So, I was writing this insightful, magnificently structured essay on Hillary Clinton and the revolution that will not happen when she’s elected. The GOP is right about that; Clinton is the very embodiment of the liberal establishment — which is in some ways fine, at least the parts that have to do with equality and tolerance. But liberal solutions — public housing, welfare to work, urban renewal — have not worked, and we’re back in “now what?” land.
Here’s the opening paragraph:
“Magical thinking can be found in unexpected places. Currently, there’s a feeling among many in my karass that we must say nothing bad about Hillary Clinton because some voter in Pennsylvania will hear about it and convince 10,000 of his fellow citizens to vote for Donald Trump and therefore threaten the Supreme Court, Obamacare and all Muslims everywhere.”
And then I talk about foreign policy (largely unmentioned in the campaign) and poverty (ditto — instead the talk is all about middle class families and how they’ve suffered in the new kleptocracy; the poor have suffered even more, but no one wants to talk about them, because we have this notion that poverty is a character defect).
(Notice how the italicized paragraph reads a lot better than the one after it? I had wonderful paragraphs, adept turns of phrase, and a blog post that veered between the obvious and the obscure, with a little “just plain wrong” thrown in. That’s what I had: entirely bogus, yet well written, paragraphs).
No one wants to talk about the sad realities of American history. Whatever we say, we are a warlike people. We have the largest army in the history of everything. We believe that it’s our God-derived right to tell other countries what to do. We have killed children and old people, doctors and priests and cab drivers and farmers. We committed genocide against our own native peoples. We continue to lock up the innocent; we continue to use torture to punish them. (Solitary confinement is torture; in our saner moments, we recognize that). And so forth: I tried to list our various sins, but I became too depressed and had to make myself a nice pot of tea. Herbal.
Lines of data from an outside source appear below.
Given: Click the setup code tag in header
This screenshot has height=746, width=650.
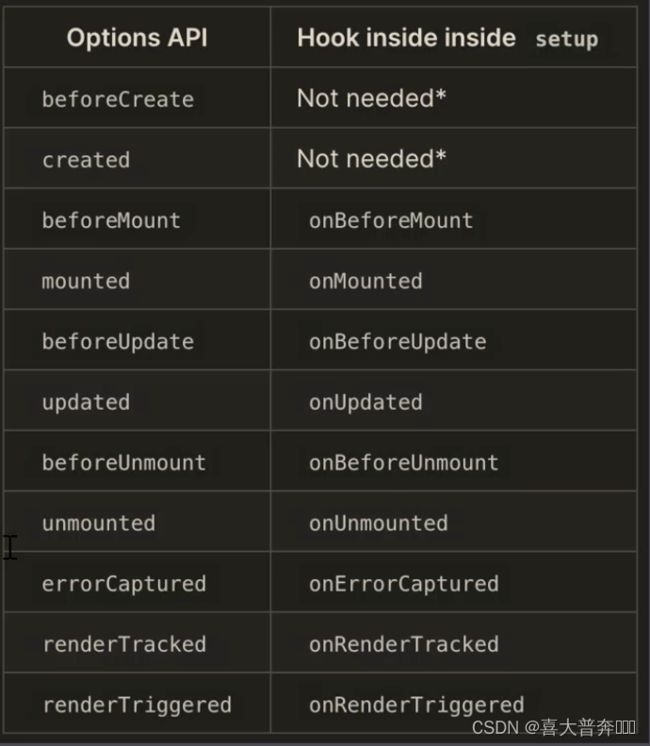Looking at the screenshot, I should click(x=567, y=39).
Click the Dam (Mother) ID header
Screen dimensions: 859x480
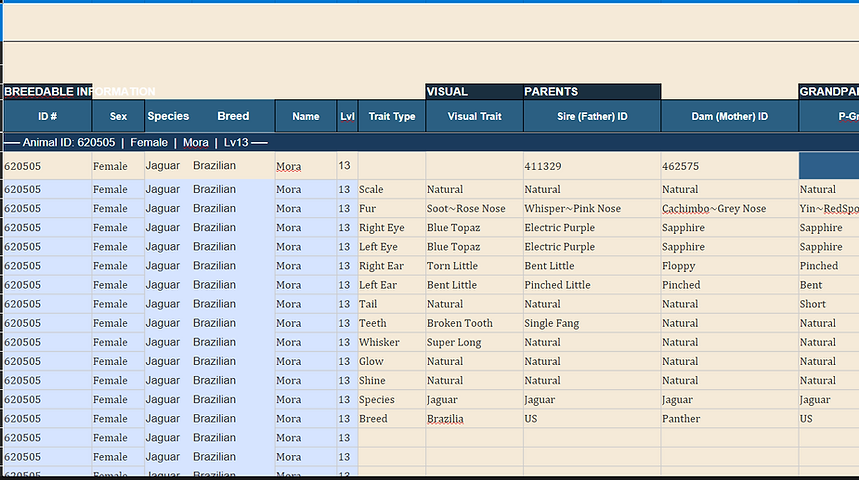coord(730,116)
Against all that, the election seems to be pretty small potatoes. Both Trump and Hillary support American armed presence everywhere. They participate gladly in the fight against ISIS (which is a violent criminal organization, no question) but also things like the Saudi bombing of Yemen and the cold war with China over mineral resources in Africa. They both support unregulated surveillance of American citizens; indeed, Hillary participated in that policy.
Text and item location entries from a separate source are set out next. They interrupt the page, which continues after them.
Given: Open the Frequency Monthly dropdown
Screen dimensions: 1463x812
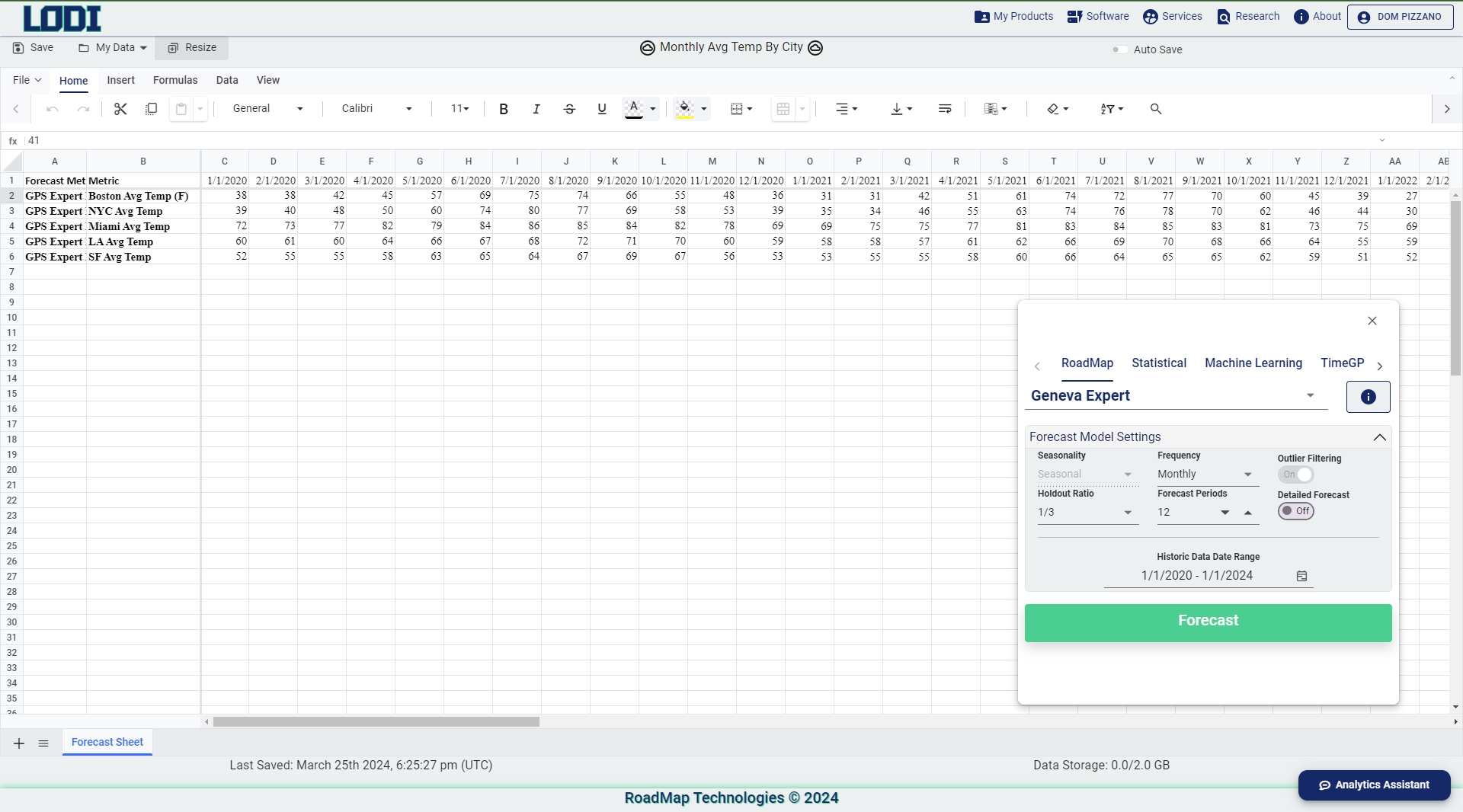Looking at the screenshot, I should click(1205, 474).
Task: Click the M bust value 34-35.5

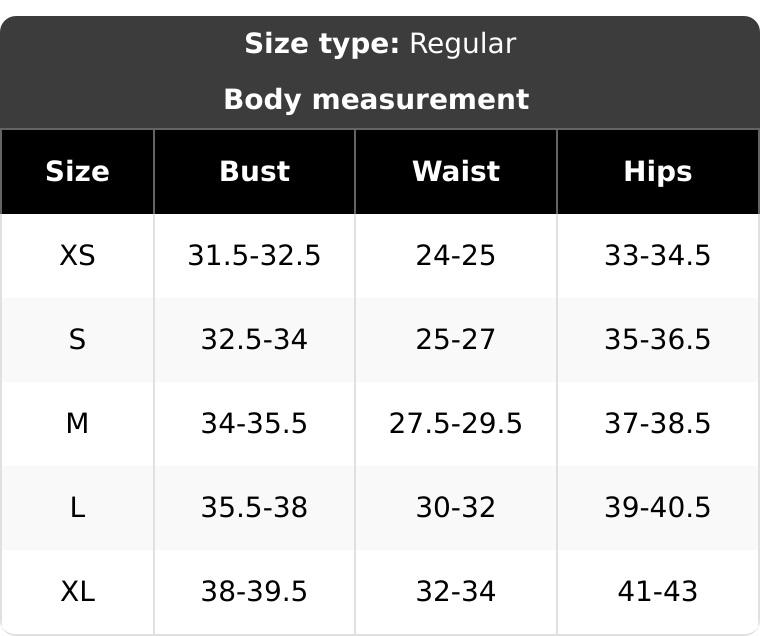Action: (x=254, y=423)
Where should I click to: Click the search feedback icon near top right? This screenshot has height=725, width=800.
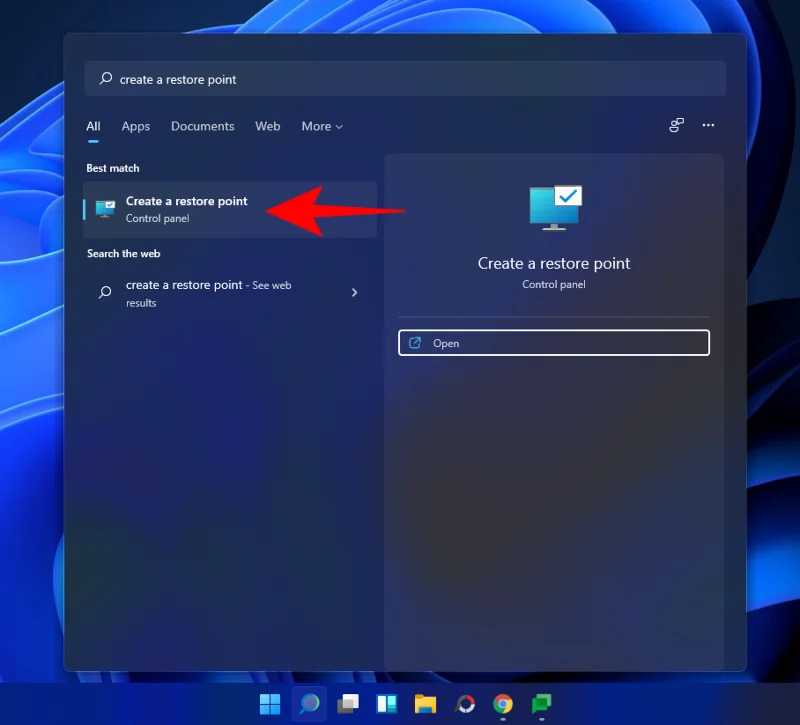click(x=676, y=125)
I’m not saying “don’t vote”; I’m gonna vote, because the Donald is so ignorant that his policies are essentially incoherent, as opposed to the semi-coherent government we have now. But politics? A whole lot of fun to gossip about, especially in this Trumpian world. On the other hand:
Nature, babies, friends. The quotidian world. The things we touch every day, the emotions we feel, the goals we have. We are lucky; it’s true. We live in peace, more or less. And I think we have an obligation to enjoy that peace, to cherish those things that require cherishing. The lies of politics can be a distraction. Taken internally, they can be toxic.
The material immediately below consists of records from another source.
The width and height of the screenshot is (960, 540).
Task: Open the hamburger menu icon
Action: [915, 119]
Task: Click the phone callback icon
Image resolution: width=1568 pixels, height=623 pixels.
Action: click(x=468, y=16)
We gotta dance, friends. Fixed income or not; aging body or not; the tragedies and failures of living or not; dance.
Of course we have to live in society. We have to be committed to social justice. Which means advocating, volunteering, donating. Political campaigns come and political campaigns go, but there will always be people who need our help, natural wonders worth saving. Lemme do a few links.
There’s the wonderful Alameda County Food Bank. There’s Oakland’s own beloved Fairyland. There’s the Southern Poverty Law Center. There’s the International Crane Foundation, which is admittedly an eccentric choice. There’s the Southern Utah Wilderness Alliance, another eccentric choice but I encourage eccentric choices. There’s good old Doctors Without Borders. And so forth. Feel free to post your own links in the comments section, including local ones.
So we do that, and we try to live our lives with grace and understanding, and we listen. Then we dance.